Text:
= Beginning of Section =
Taped Microcontroller Soldering Technique
To keep the XIAO footprint perfectly flat over the rivets, I used Kapton tape as a temporary stencil: the tape masked exposed copper around the footprint so I could drag-solder the castellated edges without flooding nearby vias. Once the joints were complete, the tape peeled away cleanly, leaving the board ready for final inspection.
Serial Bring-Up: Sensor-by-Sensor Testing
After soldering, I brought each sensor up sequentially to isolate any issues. The pulse oximeter, accelerometer, OLED, and TFT were each verified individually over serial before enabling the full integrated sketch.
All boards passed short-circuit checks and per-sensor serial validation. Remaining electrical risks are limited to load cell hardware quality and long-term connector strain, which are documented for post-demo spirals.
2.4 Molding and Casting
The cast bands are mechanically promising but still need finishing. The edges require additional trimming and sanding, and one edge showed an incomplete fill due to insufficient waxing of the mold. Compared to the TPU prints, the casting material has better compliance and skin feel, and will be the preferred long-term solution once the fastening geometry is iterated.
For this week, I used the printed TPU bands for reliability, while documenting the cast band behavior as a future spiral that aligns with the existing mold designs and material choices.
2.5 Aging Clock Subsystem Fabrication
The aging clock subsystem was finalized by cutting and aligning the pulse oximeter opening so the sensor makes direct skin contact while the watch is worn. That opening simultaneously sets the board position inside the enclosure, constraining the stack according to the system-integration CAD.
= End of Section =
Supplied material:
= Beginning of Section =
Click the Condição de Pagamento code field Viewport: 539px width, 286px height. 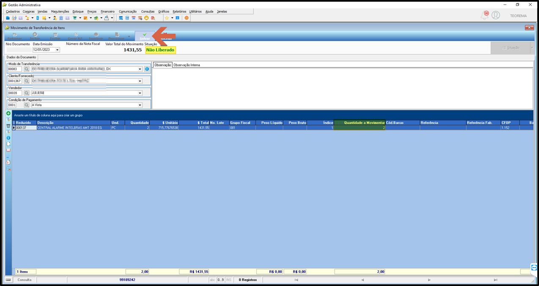(x=15, y=105)
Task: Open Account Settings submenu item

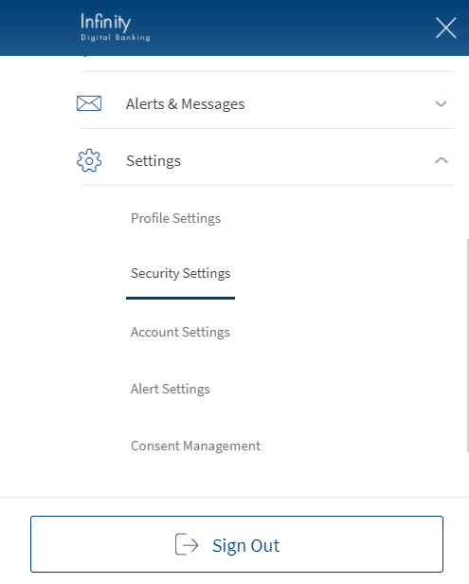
= End of Section =
Problem statement: Return the full text on microcontroller soldering, sensor testing, casting, and the aging clock subsystem, reproducing it exactly.

Task output:
Taped Microcontroller Soldering Technique
To keep the XIAO footprint perfectly flat over the rivets, I used Kapton tape as a temporary stencil: the tape masked exposed copper around the footprint so I could drag-solder the castellated edges without flooding nearby vias. Once the joints were complete, the tape peeled away cleanly, leaving the board ready for final inspection.
Serial Bring-Up: Sensor-by-Sensor Testing
After soldering, I brought each sensor up sequentially to isolate any issues. The pulse oximeter, accelerometer, OLED, and TFT were each verified individually over serial before enabling the full integrated sketch.
All boards passed short-circuit checks and per-sensor serial validation. Remaining electrical risks are limited to load cell hardware quality and long-term connector strain, which are documented for post-demo spirals.
2.4 Molding and Casting
The cast bands are mechanically promising but still need finishing. The edges require additional trimming and sanding, and one edge showed an incomplete fill due to insufficient waxing of the mold. Compared to the TPU prints, the casting material has better compliance and skin feel, and will be the preferred long-term solution once the fastening geometry is iterated.
For this week, I used the printed TPU bands for reliability, while documenting the cast band behavior as a future spiral that aligns with the existing mold designs and material choices.
2.5 Aging Clock Subsystem Fabrication
The aging clock subsystem was finalized by cutting and aligning the pulse oximeter opening so the sensor makes direct skin contact while the watch is worn. That opening simultaneously sets the board position inside the enclosure, constraining the stack according to the system-integration CAD.